# Assignment 1 (part I): Line Fitting

## Problem 1
### Prove that affine transformations preserve parallel lines.

Solution:

Let $l_1(t)=\vec{p}+\vec{d}t$ represent a line and $\vec{d}$ is a direction vector. Applying affine transformations to $l_1$ gives:

$A(\vec{p}+\vec{d}t)+\vec{b}=(A\vec{p}+\vec{b})+(A\vec{d})t=\vec{p'}+\vec{d'}t=l_1'(t)$ where $\vec{p'}=(A\vec{p}+\vec{b})$ and $\vec{d'}=(A\vec{d})$

Let $l_2(k)=\vec{p_2}+\vec{d}k$ represent a line parallel to $l_1$ with the same direction vector $\vec{d}$. Applying the same affine transformations to $l_2$ gives:

$A(\vec{p_2}+\vec{d}k)+\vec{b}=(A\vec{p_2}+\vec{b})+(A\vec{d})k=\vec{p_2'}+\vec{d'}k=l_2'(k)$

Comparing $l_1'$ and $l_2'$, we see they have the same direction vector $\vec{d'}$. Thus, $l_1'$ and $l_2'$ are also parallel

## Problem 2 (least-squares)
### Complete implementation of function $estimate$ of class $LeastSquareLine$ below. It should update line parameters $a$ and $b$ correpsonding to line model $y=ax+b$. You can use either SVD of matrix $A$ or inverse of matrix $A^T A$, as discussed in class. NOTE: several cells below test your code.

In [177]:
%matplotlib notebook

import numpy as np
import numpy.linalg as la
import matplotlib
import matplotlib.pyplot as plt
from skimage.measure import ransac

In [178]:
class LeastSquareLine:

    def __init__(self):
        self.a = 0.0
        self.b = 0.0
        
    def estimate(self, points2D):
        B = points2D[:,1]
        A = np.copy(points2D)
        A[:,1] = 1.0 

        # Vector B and matrix A are already defined. Change code below
        # get the U,W,VT
        U, W, VT = la.svd(A)
        
        # find the x of UWVTx = B -> x = VT.T@W^-1@U.T@B
        x = VT.T@((U.T@B)[:2] / W)
        self.a, self.b = x
        return True
        
    def predict(self, x): return (self.a * x) + self.b
    
    def predict_y(self, x): return (self.a * x) + self.b
            
    def residuals(self, points2D):
        return points2D[:,1] - self.predict(points2D[:,0])
    
    def line_par(self):
        return self.a, self.b

## Problem 3 (RANSAC for robust line fitting, single model)

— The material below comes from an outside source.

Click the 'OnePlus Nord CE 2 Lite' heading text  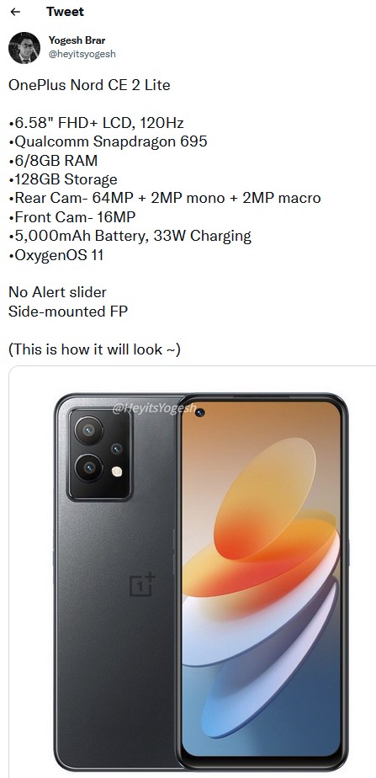point(89,85)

#### Working code below generates a noisy cloud of points in ${\cal R}^2$ from a given line and a group of outliers.

In [179]:
np.random.seed(seed=1)

# parameters for "true" line y = a*x + b
a, b = 0.2, 20.0

# x-range of points [x1,x2]
x_start, x_end = -200.0, 200.0

# generate the "true" line points
x = np.arange(x_start,x_end)
y = a * x + b               
data = np.column_stack([x, y])    # staking data points into (Nx2) array

# add faulty data (i.e. outliers)
faulty = np.array(30 * [(180., -100)])  # (30x2) array containing 30 rows [180,-100]  (points)
faulty += 5 * np.random.normal(size=faulty.shape)  # adding Gaussian noise to these points
data[:faulty.shape[0]] = faulty   # replacing the first 30 points in data with faulty (outliers)

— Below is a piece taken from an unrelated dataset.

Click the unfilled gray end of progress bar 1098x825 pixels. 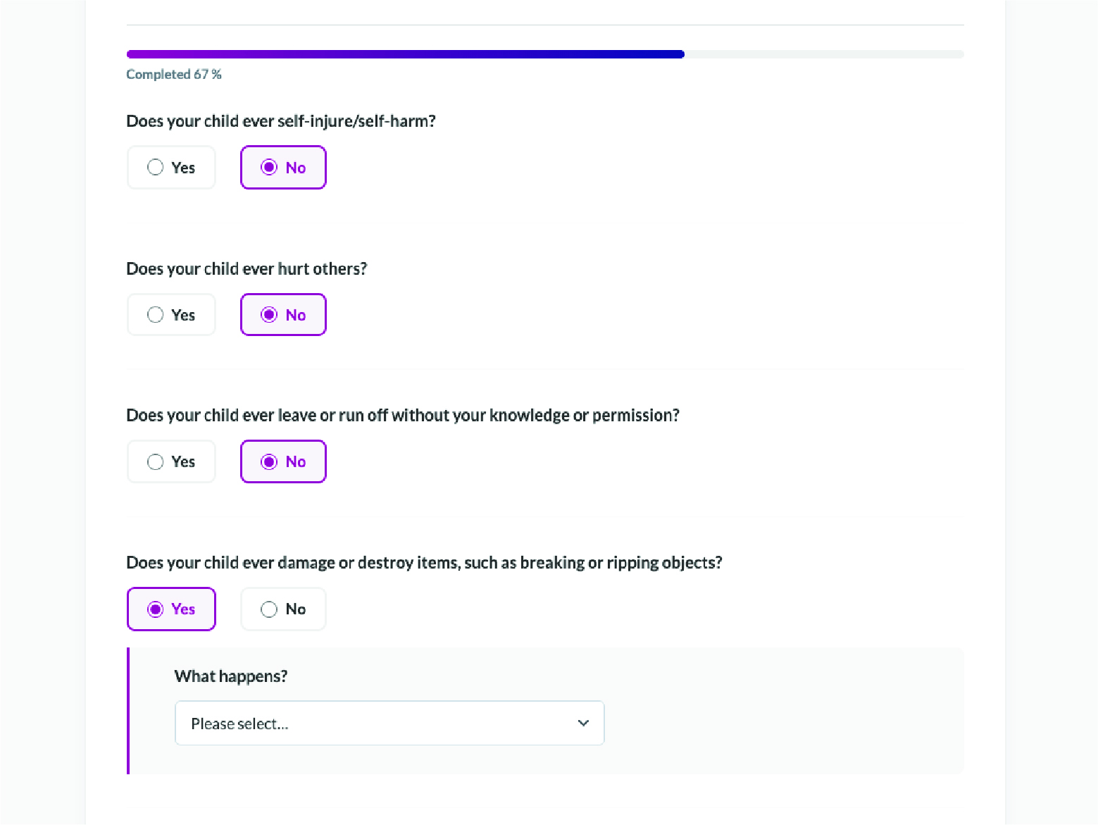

# add gaussian noise to coordinates
noise = np.random.normal(size=data.shape) # generating Gaussian noise (variance 1) for each data point (rows in 'data')
data += 0.5 * noise
data[::2] += 5 * noise[::2]  # every second point adds noise with variance 5
data[::4] += 20 * noise[::4] # every fourth point adds noise with variance 20

fig, ax = plt.subplots()
ax.plot(data[:,0], data[:,1], '.k', label='data points (w. noise & outliers)')
ax.set_xlabel('x - coordinate')
ax.set_ylabel('y - coordinate')
ax.legend(loc='lower left')
plt.show()

<IPython.core.display.Javascript object>

#### Code below uses your implementation of class $LeastSquareLine$ for least-square line fitting for the data above. The estimated line is displayed in the cell above. Use this cell to test your code in Problem 2. Of course, your least-square line will be affected by the outliers.

In [180]:
LSline = LeastSquareLine() # uses class implemented in Problem 2
LSline.estimate(data)
a_ls, b_ls = LSline.line_par()

# visualizing estimated line
ends = np.array([x_start,x_end])
ax.plot(ends, LSline.predict(ends), '-r', label='least square fit (a={:4.2f}, b={:4.1f})'.format(a_ls,b_ls))
ax.legend(loc='lower left')
plt.show()

### (part a) Assume that a set of $N=100$ points in $2D$ includes $N_i=20$ inliers for one line and $N_o=80$ outliers. What is the least number of times one should sample a random pair of points from the set to get probability $p\geq 0.95$ that in at least one of the sampled pairs both points are inliers? Derive a general formula and compute a numerical answer for the specified numbers.

Solution: 74 times/samples

Let assume i is the probability that the chosen points is the outlier. Thus, $1-i$ is the probability that the chosen point is inlier. Since we need two points to draw the line, $(1-i)^2$ is the probability that both points are the inliers. For a more general case, $(1-i)^K$ will be the probability that all K points are the inliers. Futhermore, $1-(1-i)^2$ is the probability of one of more points are the outliers. Rise that to C, $(1-(1-i)^2)^C$ will then be the probability that C chosen samples (the chosen two points) contains one or more points that are outliers. We negate that, $1-((1-(1-i)^2)^C)$ will then gived us the probability of C chosen samples contains at least one sample (both the two chosen point) that are inliers which is the p we want! With the above situation, $0.95=1-((1-(1-\frac{80}{100})^2)^C)$ and we can solve for C for the sample size needed which is $73.385250.....$ so rougth 74 sample needed.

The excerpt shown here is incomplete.